Hacker News new | ask | show | jobs
by dekhn 1269 days ago
I would like to see the section on "Common-yet-boring" arguments cleaned up a bit. There is a whole category of "researchers" who just spend their time criticizing LLMs with common-yet-boring arguments (Emily Bender is the best example) such as "they cost a lot to train" (uhhh have you seen how much enterprise spends on cloud for non-LLM stuff? Or seen the power consumption of an aluminum smelting plant? Or calcuated the costs of all the airplanes flying around taking tourists to vacation?)

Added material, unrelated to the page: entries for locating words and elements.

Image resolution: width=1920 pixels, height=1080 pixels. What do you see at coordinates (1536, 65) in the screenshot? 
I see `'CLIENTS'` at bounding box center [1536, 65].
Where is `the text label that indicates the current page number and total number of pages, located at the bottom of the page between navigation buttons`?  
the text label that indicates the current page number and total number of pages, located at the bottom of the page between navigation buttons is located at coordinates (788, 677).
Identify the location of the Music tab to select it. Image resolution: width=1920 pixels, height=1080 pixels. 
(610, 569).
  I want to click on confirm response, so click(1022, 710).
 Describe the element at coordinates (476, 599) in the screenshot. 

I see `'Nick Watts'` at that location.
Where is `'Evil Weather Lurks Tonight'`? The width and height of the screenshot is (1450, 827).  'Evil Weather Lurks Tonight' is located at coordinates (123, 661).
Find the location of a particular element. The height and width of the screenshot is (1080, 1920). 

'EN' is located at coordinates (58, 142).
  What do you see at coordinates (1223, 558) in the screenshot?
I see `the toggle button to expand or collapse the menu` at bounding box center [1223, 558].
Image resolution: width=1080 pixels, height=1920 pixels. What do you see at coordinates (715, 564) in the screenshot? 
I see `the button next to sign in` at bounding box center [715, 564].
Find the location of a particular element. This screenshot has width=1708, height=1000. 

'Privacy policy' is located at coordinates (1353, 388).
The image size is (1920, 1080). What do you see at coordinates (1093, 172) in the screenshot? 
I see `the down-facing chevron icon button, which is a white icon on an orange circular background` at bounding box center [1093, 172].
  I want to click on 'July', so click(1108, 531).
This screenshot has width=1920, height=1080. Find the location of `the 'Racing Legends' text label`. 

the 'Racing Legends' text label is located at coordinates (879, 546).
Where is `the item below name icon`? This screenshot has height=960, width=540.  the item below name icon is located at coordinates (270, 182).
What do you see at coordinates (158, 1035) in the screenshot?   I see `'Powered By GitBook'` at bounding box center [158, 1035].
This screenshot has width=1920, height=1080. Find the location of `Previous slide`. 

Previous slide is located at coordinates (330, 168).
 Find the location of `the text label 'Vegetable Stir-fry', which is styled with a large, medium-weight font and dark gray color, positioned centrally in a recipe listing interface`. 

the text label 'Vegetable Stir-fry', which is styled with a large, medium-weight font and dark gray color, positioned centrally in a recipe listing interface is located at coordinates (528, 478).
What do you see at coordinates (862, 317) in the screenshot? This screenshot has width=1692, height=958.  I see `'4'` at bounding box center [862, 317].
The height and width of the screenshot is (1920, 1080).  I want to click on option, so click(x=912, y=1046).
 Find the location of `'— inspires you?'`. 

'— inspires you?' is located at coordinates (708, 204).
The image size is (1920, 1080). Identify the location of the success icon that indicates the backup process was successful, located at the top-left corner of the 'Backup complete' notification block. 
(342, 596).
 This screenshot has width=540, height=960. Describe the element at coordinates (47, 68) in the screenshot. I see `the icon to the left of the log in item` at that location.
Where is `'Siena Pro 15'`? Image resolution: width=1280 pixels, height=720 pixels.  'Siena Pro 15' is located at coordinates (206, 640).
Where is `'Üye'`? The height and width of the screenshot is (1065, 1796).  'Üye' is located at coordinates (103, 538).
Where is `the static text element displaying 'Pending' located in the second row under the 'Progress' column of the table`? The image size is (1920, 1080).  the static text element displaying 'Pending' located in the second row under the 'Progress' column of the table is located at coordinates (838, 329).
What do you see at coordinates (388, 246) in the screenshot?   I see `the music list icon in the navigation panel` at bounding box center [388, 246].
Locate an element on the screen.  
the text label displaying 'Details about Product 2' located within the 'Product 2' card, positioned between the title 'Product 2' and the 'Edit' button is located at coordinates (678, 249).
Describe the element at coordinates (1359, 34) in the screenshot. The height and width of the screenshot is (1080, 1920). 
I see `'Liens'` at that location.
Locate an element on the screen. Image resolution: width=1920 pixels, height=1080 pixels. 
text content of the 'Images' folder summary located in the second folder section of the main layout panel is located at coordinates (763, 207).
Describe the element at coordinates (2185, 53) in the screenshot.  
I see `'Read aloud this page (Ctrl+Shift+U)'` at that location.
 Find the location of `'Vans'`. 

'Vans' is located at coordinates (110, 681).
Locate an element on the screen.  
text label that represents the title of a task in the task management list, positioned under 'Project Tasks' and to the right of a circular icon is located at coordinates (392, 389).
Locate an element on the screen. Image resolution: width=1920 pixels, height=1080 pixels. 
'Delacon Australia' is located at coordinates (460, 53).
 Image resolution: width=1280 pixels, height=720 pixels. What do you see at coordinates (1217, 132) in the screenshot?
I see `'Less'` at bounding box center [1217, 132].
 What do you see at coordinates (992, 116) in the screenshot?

By improving this section I think we can have a standard go-to doc to refute the common-but-boring arguments. By pre-anticipating what they say (and yes, Bender is very predictable... yuo could almost make a chatbot that predicts her) it greatly weakens their argument.

4 comments

I don't understand why there is such a big group of people who see AI research like a team sport, where it's "us" vs "them" and "we" are the cheerleaders of our home team, and "they" are the haters and "we" must do everything to shout those bad guys down.

Criticism is essential for progress in science, and even in AI research (which is far from science). Get over it. The role of the critic is not to be your enemy, the role of the critic is to help you improve your work. That makes no difference if the critic is a bad person who wants your downfall, or not. What makes a difference is if you can convincingly demonstrate that your critic's criticism does not hold anymore. Then people stop listening to the critic- not when you shout louder than the critic.

Oh and, btw, you do that demonstrating by improving your work, which implies that you need to be one of the researchers whose work is criticised to do that, rather than some random cheerleader of the interwebs. What you propose here, to compose some sort of document to paste all over twitter everytime someone says something critical of the "home team", that's not what researchers do; it's organising an internet mob. And it has exactly 0 chance of being of any use to anyone.

Not to mention the focus on Emily Bender is downright creepy.

> Or calculated the costs of all the airplanes flying around

This is the key comparison. A 747-400 burns 10+ metric tons of kerosene per hour, which means its basic energy consumption is > 110MW. The cost to train GPT-3 was approximately the same energy spent by one 8-hour airline flight.

Equivalently, the energy used to train GPT-3 was the same as the energy consumed by Bitcoin in just four minutes.
Loved that section as well. An addendum I'd include is that many of these arguments are boring as criticisms, but super interesting as research areas. AIs burn energy? Great, let's make efficient architectures. AIs embed bias? Let's get better and measuring and aligning bias. AIs don't cite sources? Most humans don't either, but it sure would make the AI more useful if it did...

(As a PS, I've seen that last one mainly as a refutation for the "LLMs are ready to kill search" meme. In that context it's a very valid objection.)

It looks pretty good as it stands, I think - to spend too much time on these arguments is to play their game.

Having said that, I would add a note about the whole category of ontological or "nothing but" arguments - saying that an LLM is nothing but a fancy database, search engine, autocomplete or whatever. There's an element of question-begging when these statements are prefaced with "they will never lead to machine understanding because...", and beyond that, the more they are conflated with everyday technology, the more noteworthy their performance appears.